▶ [ASSIGNMENT]: Output every line from the beginning of the records through the line that contains "Task: Click the NEW badge on the demo card", exactly as it appears.

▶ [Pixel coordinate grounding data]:
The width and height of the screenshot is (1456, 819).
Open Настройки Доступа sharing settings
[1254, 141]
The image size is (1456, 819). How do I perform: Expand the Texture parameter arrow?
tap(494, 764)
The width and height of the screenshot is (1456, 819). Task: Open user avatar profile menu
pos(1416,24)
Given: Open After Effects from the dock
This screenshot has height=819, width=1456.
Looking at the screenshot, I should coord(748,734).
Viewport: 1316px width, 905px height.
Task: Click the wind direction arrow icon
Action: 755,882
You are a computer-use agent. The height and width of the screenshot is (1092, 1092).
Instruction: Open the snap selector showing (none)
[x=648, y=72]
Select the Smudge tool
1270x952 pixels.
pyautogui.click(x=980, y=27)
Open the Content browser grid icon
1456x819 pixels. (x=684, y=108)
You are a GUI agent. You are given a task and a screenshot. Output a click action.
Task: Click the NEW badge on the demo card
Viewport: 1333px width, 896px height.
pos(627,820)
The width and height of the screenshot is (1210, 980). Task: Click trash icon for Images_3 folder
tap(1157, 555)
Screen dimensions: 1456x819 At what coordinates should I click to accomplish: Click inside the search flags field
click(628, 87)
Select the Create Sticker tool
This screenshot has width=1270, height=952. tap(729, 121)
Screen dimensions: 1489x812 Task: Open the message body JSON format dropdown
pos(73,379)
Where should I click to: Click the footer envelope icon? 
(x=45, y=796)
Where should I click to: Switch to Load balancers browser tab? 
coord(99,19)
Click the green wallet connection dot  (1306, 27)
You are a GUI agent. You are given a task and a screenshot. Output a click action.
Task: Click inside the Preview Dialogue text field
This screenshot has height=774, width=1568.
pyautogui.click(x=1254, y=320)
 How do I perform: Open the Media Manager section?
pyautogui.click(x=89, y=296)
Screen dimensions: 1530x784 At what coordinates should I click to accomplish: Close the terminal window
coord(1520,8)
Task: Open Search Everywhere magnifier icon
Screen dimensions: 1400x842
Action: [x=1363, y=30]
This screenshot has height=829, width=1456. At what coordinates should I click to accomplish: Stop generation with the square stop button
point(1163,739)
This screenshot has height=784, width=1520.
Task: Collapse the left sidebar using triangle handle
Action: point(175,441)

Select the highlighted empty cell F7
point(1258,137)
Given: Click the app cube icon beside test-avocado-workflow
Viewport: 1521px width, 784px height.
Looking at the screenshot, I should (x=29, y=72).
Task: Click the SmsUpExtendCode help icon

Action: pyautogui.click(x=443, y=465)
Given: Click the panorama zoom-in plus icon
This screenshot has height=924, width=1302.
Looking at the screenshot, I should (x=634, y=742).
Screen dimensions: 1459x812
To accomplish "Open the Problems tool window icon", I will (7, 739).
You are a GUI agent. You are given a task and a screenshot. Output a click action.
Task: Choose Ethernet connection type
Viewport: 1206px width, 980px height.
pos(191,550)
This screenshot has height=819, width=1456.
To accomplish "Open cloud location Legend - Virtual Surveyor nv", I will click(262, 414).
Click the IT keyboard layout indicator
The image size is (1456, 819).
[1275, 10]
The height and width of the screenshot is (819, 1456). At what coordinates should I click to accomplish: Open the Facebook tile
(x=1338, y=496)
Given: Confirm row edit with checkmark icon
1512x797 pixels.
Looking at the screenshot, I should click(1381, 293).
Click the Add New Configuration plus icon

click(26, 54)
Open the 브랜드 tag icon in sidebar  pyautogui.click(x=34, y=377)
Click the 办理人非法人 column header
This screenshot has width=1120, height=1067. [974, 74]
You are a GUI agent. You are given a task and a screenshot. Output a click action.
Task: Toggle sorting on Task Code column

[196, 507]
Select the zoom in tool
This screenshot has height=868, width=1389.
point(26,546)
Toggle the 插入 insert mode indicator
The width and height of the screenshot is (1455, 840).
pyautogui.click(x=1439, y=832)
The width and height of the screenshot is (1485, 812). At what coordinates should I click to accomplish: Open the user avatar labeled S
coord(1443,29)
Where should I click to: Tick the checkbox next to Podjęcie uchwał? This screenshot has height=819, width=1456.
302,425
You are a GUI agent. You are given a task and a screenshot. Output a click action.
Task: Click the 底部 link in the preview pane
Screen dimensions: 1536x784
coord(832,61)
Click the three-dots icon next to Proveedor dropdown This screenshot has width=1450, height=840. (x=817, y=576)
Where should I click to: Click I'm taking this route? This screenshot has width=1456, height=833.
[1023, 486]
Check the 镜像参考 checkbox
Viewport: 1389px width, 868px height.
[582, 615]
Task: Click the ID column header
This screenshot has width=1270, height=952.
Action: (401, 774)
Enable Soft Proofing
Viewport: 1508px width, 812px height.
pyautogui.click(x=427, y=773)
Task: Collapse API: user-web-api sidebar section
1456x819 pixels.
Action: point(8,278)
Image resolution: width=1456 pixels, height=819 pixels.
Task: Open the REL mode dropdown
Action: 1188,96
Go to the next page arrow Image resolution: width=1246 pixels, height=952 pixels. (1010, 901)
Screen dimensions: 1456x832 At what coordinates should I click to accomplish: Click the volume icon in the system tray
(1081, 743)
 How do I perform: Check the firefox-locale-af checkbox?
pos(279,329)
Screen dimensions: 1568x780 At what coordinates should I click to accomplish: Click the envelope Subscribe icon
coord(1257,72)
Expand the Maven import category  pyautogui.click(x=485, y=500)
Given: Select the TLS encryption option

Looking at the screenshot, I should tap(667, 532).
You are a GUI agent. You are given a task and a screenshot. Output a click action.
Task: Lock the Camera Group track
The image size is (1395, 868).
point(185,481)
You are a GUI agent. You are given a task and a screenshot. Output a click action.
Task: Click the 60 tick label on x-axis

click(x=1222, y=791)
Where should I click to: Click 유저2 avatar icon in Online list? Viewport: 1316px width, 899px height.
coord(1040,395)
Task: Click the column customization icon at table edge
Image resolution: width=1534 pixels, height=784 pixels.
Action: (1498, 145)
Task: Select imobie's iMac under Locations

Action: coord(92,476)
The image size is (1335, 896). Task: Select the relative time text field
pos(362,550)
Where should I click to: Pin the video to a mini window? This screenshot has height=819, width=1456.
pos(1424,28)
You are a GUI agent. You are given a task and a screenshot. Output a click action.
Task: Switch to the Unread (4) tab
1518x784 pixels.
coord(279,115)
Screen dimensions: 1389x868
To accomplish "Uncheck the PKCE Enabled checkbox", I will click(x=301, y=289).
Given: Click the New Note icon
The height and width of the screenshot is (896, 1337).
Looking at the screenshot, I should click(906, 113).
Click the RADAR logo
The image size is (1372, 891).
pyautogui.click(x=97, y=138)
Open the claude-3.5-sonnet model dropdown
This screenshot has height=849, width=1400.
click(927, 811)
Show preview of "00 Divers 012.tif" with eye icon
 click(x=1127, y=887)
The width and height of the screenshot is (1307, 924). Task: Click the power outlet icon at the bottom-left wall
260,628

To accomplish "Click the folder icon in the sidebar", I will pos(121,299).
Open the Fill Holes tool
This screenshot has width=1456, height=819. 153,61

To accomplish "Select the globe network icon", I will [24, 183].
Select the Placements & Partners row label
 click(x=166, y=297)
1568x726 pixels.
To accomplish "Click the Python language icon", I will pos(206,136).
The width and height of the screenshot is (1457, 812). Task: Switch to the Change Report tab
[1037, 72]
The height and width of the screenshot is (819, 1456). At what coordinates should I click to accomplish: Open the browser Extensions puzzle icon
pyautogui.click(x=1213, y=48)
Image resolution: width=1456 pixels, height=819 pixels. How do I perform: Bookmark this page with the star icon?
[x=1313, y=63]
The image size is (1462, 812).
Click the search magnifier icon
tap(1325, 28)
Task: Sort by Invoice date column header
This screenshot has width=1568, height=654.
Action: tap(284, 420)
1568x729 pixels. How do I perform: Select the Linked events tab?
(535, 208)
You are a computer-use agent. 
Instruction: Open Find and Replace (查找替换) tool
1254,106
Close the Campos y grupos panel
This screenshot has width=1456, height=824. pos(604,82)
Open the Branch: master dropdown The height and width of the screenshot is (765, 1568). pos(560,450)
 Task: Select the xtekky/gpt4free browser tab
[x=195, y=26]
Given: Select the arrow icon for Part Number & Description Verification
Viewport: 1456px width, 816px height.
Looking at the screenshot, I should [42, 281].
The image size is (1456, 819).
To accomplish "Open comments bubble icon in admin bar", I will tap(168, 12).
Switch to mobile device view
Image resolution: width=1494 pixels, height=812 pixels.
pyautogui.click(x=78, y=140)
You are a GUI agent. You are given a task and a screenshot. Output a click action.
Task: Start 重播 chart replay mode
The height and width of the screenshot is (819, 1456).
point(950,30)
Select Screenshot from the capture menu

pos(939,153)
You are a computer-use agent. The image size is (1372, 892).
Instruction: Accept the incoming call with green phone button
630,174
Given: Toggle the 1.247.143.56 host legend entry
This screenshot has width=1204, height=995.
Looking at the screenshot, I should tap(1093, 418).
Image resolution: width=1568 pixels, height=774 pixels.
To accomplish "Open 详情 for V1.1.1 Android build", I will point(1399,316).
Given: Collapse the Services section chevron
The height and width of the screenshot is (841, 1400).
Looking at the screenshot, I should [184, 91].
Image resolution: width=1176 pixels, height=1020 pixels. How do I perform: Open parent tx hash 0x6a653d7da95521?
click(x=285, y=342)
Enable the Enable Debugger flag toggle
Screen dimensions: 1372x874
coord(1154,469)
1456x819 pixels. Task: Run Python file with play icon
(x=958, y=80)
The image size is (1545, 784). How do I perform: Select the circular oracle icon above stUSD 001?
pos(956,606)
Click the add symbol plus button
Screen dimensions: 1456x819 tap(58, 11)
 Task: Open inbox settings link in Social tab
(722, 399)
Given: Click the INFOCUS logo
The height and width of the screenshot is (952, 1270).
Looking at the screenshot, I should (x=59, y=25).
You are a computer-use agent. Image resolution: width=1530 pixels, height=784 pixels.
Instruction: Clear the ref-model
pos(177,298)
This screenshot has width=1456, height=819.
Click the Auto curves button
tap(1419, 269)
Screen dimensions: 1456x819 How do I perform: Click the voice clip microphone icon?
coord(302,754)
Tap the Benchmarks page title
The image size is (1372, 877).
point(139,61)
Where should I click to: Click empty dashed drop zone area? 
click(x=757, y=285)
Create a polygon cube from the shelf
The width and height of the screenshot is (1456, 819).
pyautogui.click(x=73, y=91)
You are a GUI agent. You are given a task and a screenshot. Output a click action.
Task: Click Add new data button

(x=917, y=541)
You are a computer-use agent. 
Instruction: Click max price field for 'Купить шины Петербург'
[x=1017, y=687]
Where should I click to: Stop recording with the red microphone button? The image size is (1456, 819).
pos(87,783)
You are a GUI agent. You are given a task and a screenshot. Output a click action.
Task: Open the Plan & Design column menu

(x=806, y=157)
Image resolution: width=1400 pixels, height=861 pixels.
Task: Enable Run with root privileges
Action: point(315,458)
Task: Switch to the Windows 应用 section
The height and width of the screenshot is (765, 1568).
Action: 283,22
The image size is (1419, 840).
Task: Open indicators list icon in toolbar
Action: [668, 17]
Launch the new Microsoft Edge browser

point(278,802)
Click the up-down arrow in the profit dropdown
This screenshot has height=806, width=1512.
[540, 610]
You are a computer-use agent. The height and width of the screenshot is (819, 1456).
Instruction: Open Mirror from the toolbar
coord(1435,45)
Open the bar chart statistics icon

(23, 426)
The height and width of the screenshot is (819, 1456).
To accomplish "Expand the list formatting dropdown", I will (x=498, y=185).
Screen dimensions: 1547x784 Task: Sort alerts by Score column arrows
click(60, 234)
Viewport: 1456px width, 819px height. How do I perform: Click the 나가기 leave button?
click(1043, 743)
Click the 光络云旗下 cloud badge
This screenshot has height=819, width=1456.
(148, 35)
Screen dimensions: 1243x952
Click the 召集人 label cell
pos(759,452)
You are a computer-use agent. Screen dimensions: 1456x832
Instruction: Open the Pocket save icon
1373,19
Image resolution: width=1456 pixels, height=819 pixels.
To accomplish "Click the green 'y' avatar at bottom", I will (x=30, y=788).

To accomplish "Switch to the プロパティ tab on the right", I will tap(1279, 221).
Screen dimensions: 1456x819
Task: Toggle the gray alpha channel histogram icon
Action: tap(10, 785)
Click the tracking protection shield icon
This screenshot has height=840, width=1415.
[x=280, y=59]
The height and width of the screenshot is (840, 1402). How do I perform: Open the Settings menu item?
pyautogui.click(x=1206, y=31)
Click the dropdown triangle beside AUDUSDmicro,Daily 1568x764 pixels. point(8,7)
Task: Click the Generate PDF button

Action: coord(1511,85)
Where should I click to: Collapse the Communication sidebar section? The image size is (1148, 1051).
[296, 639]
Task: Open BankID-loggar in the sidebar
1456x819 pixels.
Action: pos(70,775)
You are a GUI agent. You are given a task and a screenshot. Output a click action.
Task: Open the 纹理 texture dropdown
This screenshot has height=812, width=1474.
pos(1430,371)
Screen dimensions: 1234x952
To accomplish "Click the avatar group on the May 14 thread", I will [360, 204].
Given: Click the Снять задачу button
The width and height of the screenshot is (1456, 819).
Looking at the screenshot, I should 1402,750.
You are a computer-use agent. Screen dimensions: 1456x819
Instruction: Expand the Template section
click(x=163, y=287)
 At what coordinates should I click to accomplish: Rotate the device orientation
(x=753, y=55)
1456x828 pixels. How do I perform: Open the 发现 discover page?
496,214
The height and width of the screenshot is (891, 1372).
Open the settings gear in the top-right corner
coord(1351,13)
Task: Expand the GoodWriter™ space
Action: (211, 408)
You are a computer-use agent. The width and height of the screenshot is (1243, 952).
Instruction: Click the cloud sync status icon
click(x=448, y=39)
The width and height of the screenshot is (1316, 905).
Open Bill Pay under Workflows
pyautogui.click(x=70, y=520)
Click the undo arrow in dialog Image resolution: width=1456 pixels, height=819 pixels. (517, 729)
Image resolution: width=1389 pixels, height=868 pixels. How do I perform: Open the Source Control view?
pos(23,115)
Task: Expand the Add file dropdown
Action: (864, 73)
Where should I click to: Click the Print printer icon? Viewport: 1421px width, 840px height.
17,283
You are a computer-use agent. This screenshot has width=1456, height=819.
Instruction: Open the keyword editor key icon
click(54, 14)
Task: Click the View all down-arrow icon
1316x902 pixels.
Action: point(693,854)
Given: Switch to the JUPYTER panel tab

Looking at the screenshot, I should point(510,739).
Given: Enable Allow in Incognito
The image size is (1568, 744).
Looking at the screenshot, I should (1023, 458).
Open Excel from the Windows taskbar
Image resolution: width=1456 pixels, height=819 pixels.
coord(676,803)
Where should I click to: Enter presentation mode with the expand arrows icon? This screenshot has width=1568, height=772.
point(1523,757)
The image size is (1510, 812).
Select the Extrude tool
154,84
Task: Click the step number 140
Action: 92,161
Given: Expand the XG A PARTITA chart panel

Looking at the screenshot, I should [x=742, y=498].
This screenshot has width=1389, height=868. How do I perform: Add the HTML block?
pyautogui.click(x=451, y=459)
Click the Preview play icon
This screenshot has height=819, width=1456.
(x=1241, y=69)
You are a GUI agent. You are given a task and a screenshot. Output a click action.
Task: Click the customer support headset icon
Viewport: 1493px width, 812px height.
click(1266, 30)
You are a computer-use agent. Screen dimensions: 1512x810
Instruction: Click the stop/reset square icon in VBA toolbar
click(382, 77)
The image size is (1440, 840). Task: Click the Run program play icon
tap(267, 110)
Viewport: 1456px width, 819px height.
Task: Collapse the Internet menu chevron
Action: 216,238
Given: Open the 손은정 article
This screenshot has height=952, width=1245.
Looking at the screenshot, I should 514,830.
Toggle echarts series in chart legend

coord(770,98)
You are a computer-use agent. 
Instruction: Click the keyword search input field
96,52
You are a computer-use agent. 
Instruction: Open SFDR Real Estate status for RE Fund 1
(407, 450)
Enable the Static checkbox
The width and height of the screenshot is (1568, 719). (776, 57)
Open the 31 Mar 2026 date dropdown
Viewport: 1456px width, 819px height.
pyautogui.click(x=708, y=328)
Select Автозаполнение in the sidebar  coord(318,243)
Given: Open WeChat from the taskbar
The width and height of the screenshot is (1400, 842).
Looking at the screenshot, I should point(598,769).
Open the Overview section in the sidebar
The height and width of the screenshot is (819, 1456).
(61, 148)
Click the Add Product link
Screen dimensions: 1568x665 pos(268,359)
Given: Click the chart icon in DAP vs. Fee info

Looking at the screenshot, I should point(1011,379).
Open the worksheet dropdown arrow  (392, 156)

▶ [EXPECTED ANSWER]:
The width and height of the screenshot is (1456, 819).
Open Настройки Доступа sharing settings
[1254, 141]
The image size is (1456, 819). How do I perform: Expand the Texture parameter arrow?
tap(494, 764)
The width and height of the screenshot is (1456, 819). Task: Open user avatar profile menu
pos(1416,24)
Given: Open After Effects from the dock
This screenshot has height=819, width=1456.
Looking at the screenshot, I should coord(748,734).
Viewport: 1316px width, 905px height.
Task: Click the wind direction arrow icon
Action: 755,882
You are a computer-use agent. The height and width of the screenshot is (1092, 1092).
Instruction: Open the snap selector showing (none)
[x=648, y=72]
Select the Smudge tool
1270x952 pixels.
pyautogui.click(x=980, y=27)
Open the Content browser grid icon
1456x819 pixels. (x=684, y=108)
You are a GUI agent. You are given a task and a screenshot. Output a click action.
Task: Click the NEW badge on the demo card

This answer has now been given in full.